As a Senate candidate, Whitaker said that he could not support "secular" judicial appointments and that the courts should be a "lower branch"


The Iowa Republican senatorial candidate and former US lawyer Matt Whitaker is listening during a 2014 debate in Johnston, Iowa. (Charlie Neibergall / AP)

Acting Attorney General Matthew G. Whitaker said that judges should have a "biblical vision," that he could not support "lay" candidates, and said federal courts should be the "branch" government ".

Whitaker's comments, made during an unsuccessful candidacy in the US Senate in 2014, have prompted a fresh review since President Trump appointed him Wednesday to replace dismissed Attorney General Jeff Sessions.

In a debate on April 25, 2014, moderator Erick Erickson questioned the candidates on their faith. Whitaker said that, if elected, he would want judges "who have a biblical view of justice, which, in my opinion, is very important …"

Erickson intervened: "Leviticus or New Testament?"

"I am a new testament," replied Whitaker, according to a monk register account at the time. "And what I know is that as long as they have this vision of the world, they will be a good judge. And if they have a secular worldview, where that's all we have here on Earth, then I'm going to be very concerned about this judge. "

In addition, Whitaker told Iowan's blog Caffeinated Thoughts, which interviewed Senate candidates, that "the courts are supposed to be the lower branch of our three branches of government."

Asked about the worst decisions of the Supreme Court, he criticized the historic decision of 1803 in Marbury c. Madison, which is the foundation for how the courts control public policy.

Whitaker said the case had allowed the Supreme Court to be "the final arbiter".

Marbury c. Madison was written by the fourth chief justice of the nation, John Marshall. He is famous for his statement that "it is absolutely up to the judicial department and the duty of justice to say what the law is".

"The concept of judicial review of the constitutionality of state and federal laws by the Supreme Court is generally based on the epic decision of Marbury v.

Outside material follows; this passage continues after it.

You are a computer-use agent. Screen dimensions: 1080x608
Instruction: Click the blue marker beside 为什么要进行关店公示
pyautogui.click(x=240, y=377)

Madison, "wrote constitutional law expert William Van Alstyne.

This is the fundamental decision of the judiciary, although some conservative jurists who think the courts have too much power have called the decision to create an authority rather than recognition of the authority conferred by the Constitution.

Chief Justice John G. Roberts Jr. praised Marshall's efforts as a form of judicial restraint – in this case Marshall concluded that the court did not have the power to do so. requested – and a bold statement on the role of the judiciary.

In a 2006 television interview, Roberts praised Marshall's logic.

"Nothing in the Constitution says that it is the role of the Supreme Court to interpret the Constitution so as to bind other branches," said Roberts. "Marshall explains to you very clearly his reasoning in Marbury c. Madison. He says, what is the Constitution? It's the law. It is a law that the people have established to control this new government. What are the courts doing? It is up to the courts to say what is the law. If the Constitution is involved in a particular case, it is up to the courts to say what the Constitution means. And that was his mode of reasoning. Very simple. "

In his recent confirmation hearing, Judge Brett M. Kavanaugh described this situation as "one of the four greatest moments in the history of the Supreme Court".